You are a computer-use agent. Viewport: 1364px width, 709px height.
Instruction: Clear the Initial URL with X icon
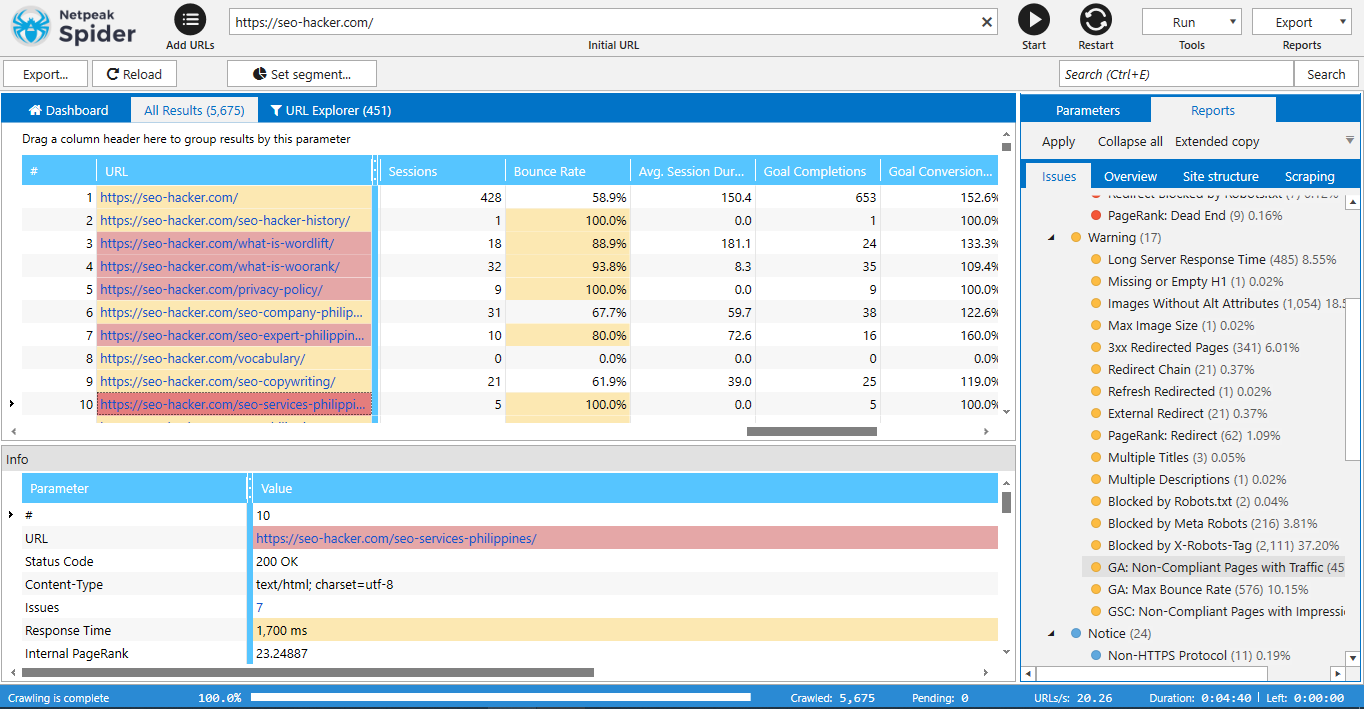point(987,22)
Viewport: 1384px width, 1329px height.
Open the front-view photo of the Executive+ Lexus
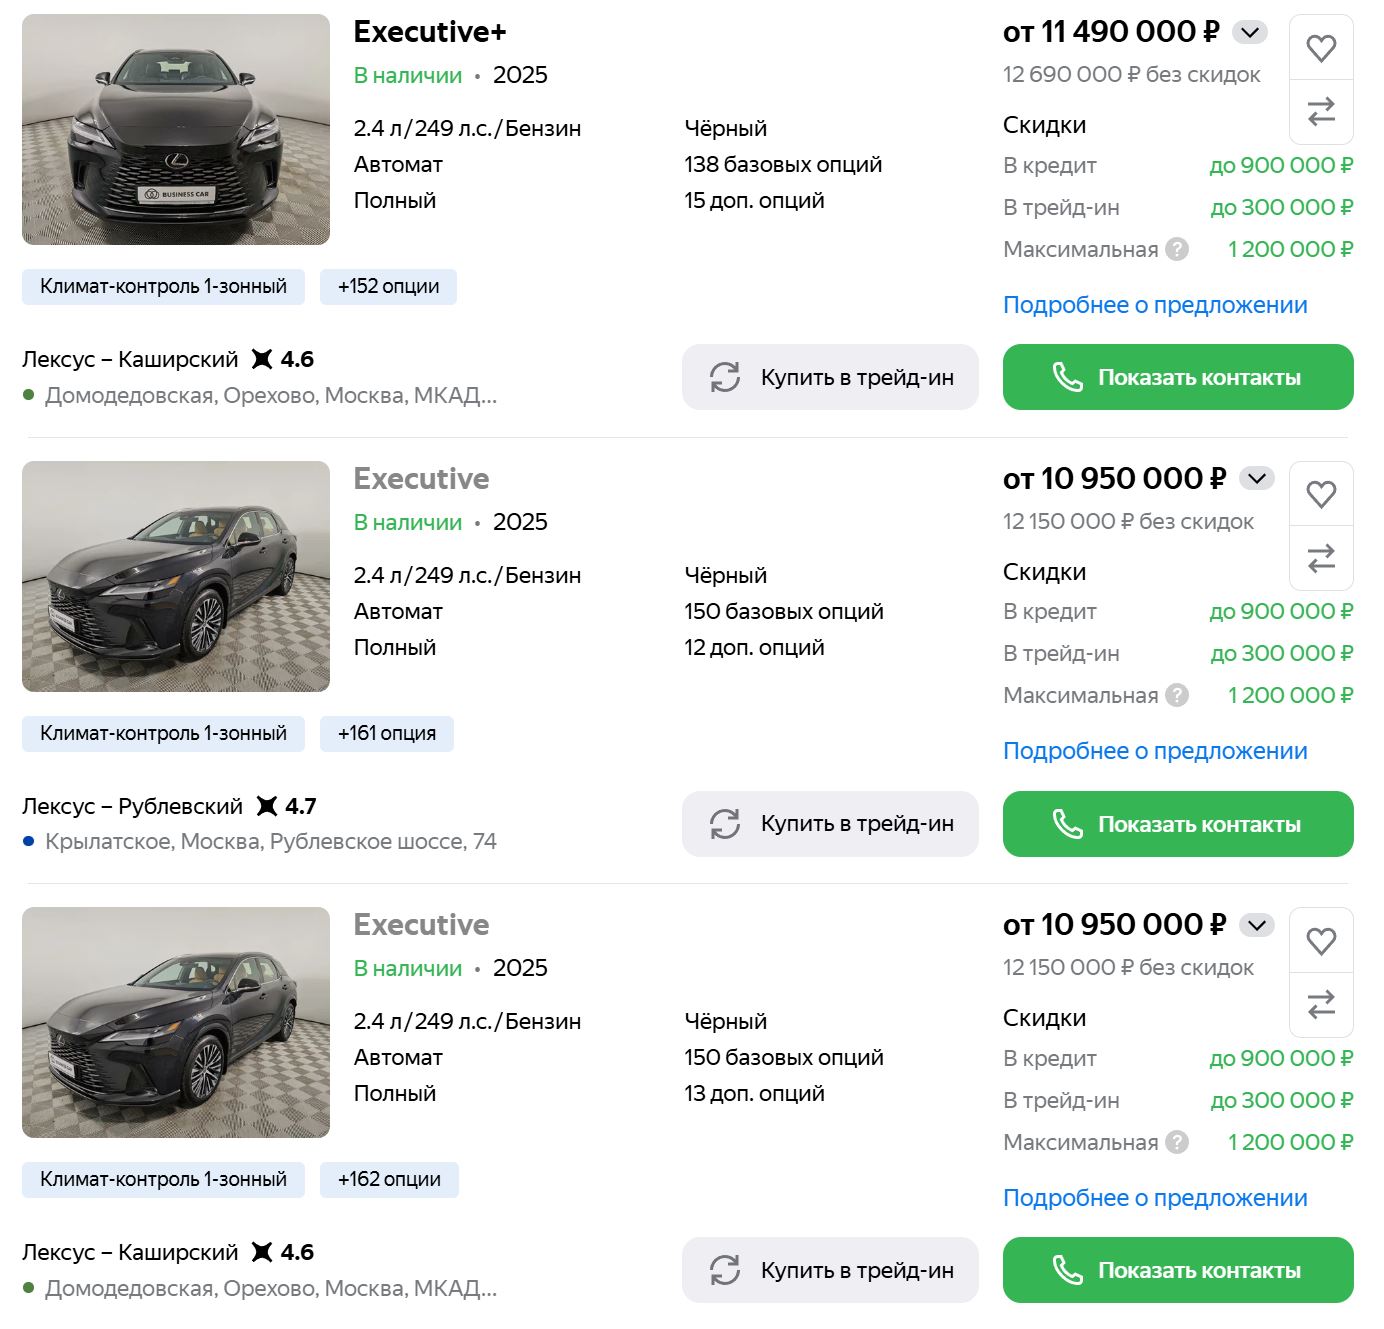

The task
Find each line of the data above that holds the word "Viewport", then copy it.

Answer area
You are a computer-use agent. Viewport: 1364px width, 709px height.
Viewport: 1384px width, 1329px height.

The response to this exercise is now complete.